Devia ser alguma especialidade alemã, Brian se forçou a acreditar. Seu estômago revirava só de imaginar o gosto daquilo.

— Você poderá dar aulas tranquilamente — falou Sally, derramando um líquido de uma garrafa sobre o copo com a gema do ovo. — Eu quase nunca estou aqui.

— Por que? — perguntou Brian muito curioso, ele gostaria de vê-la mais vezes.

— Fico fora o dia todo e trabalho até tarde no cabaré — respondeu Sally olhando-o por trás do ombro, enquanto mexia o conteúdo dos copos com uma colher. — Claro que eu posso ocasionalmente trazer um namorado para casa. Mas apenas ocasionalmente.

Ela pegou os copos, andou até Brian e lhe entregou um. Ele aceitou, gentilmente, mas o que havia dentro o fez querer vomitar. Era um líquido gosmento e vermelho misturado com marrom.

— Eu acho certo ir ao quarto do homem se puder — explicou Sally. — Se não, não parecerá muito bem se ocorrer ao contrário, não acha?

— Exatamente — concordou Brian. — Vejo que adquiriu muita sabedoria.

— Sabedoria não, querido. São instintos — disse-lhe Sally. — Tenho instintos muito antigos.

Ela chegou mais próximo de Brian e levantou o olhar para o rosto dele, ele era muito alto. Fitando-o com aqueles olhos grandes, ela disse:
— Eu tenho um sentimento muito estranho e místico com relação a você.
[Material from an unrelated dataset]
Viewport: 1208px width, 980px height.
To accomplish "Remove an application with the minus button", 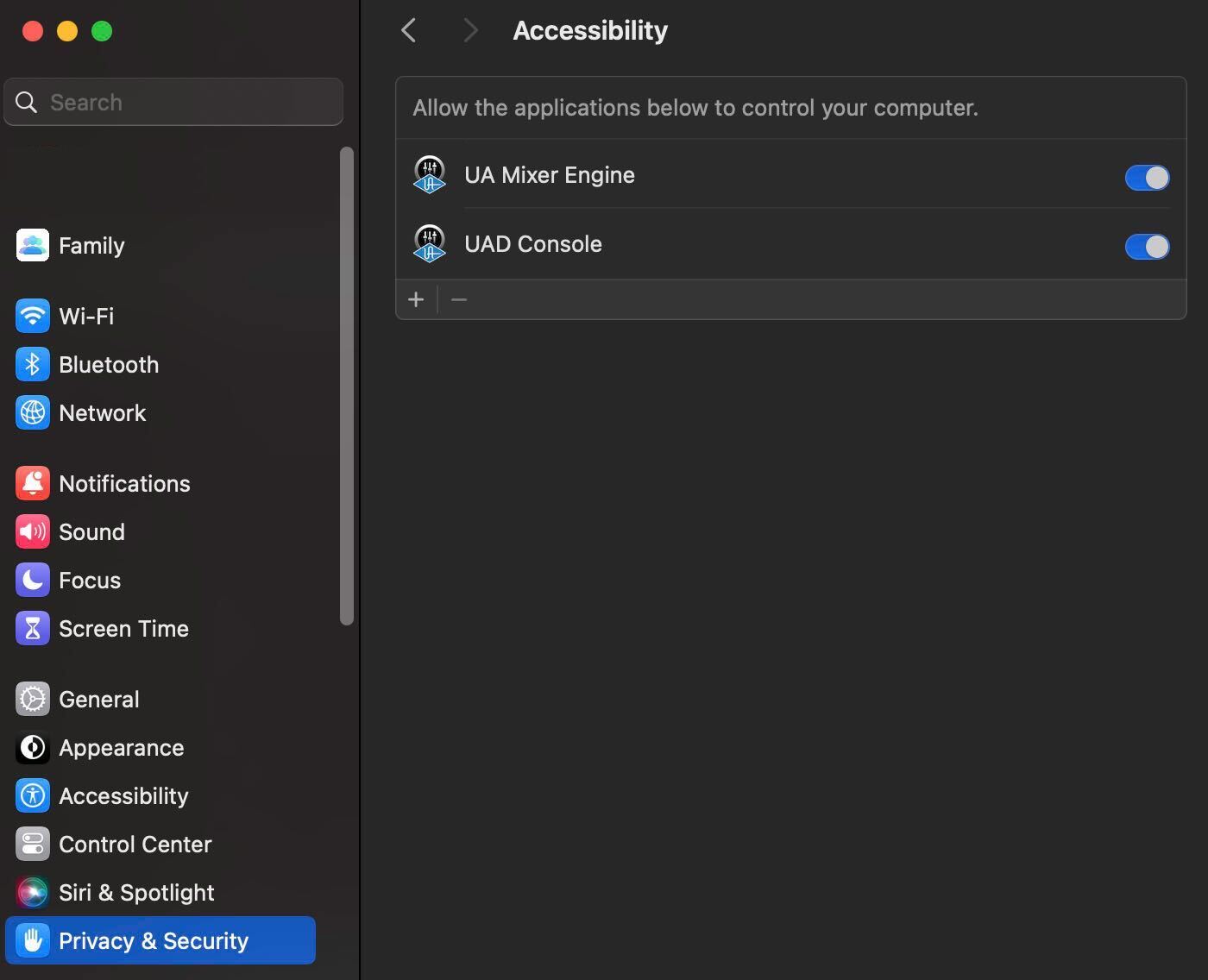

Ele não sabia o que responder, e mesmo que tivesse alguma resposta na ponta da língua, não conseguiria dizê-la pois, Sally falou rápido:
— Então, vai dar aulas aqui, tá bom? Tá bom?

— Tá bom — foi tudo o que Brian conseguiu dizer.
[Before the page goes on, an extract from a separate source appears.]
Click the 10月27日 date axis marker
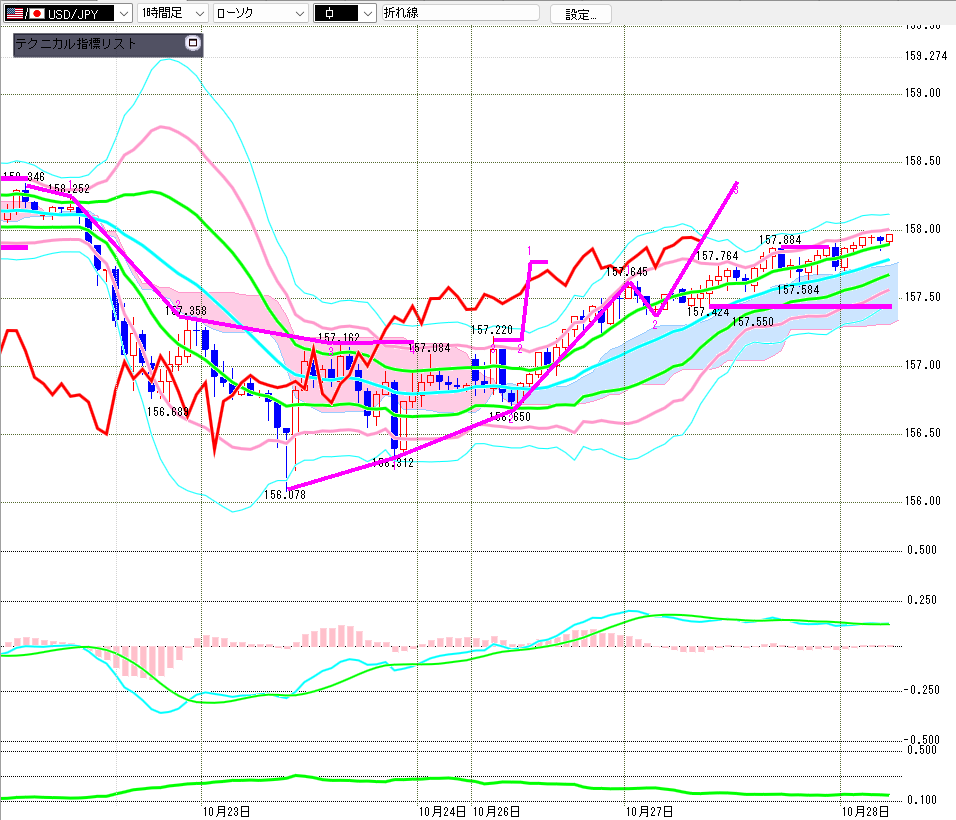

— Ah, vá hoje à noite no Kit Kat Club! É o cabaré onde eu trabalho — pediu Sally quase num grito. — Posso te apresentar uns amigos que podem querer aprender inglês.

— Tá bom.

— Saúde! — Sally tilintou seu copo no de Brian e virou o conteúdo pela garganta de uma vez.

Brian exitou, olhou aquela coisa vermelha e seu estômago revirou novamente. Mas não podia fazer uma desfeita com Sally e parecer rude, ela havia sido tão amigável e atenciosa com um desconhecido. Ela o olhava, esperando que ele engolisse a bebida.

— Saúde!
Brian respirou fundo e bebeu tudo de uma vez. Para sua surpresa, era estranhamente bom com uma mistura de sabores. Tinha um forte gosto mentolado, notou.

— Hum, tem hortelã — comentou para Sally.

Ela arregalou os olhos grandes, mirou o copo de Brian e depois ele mesmo.
— Oh, você pegou o copo com pasta de dente.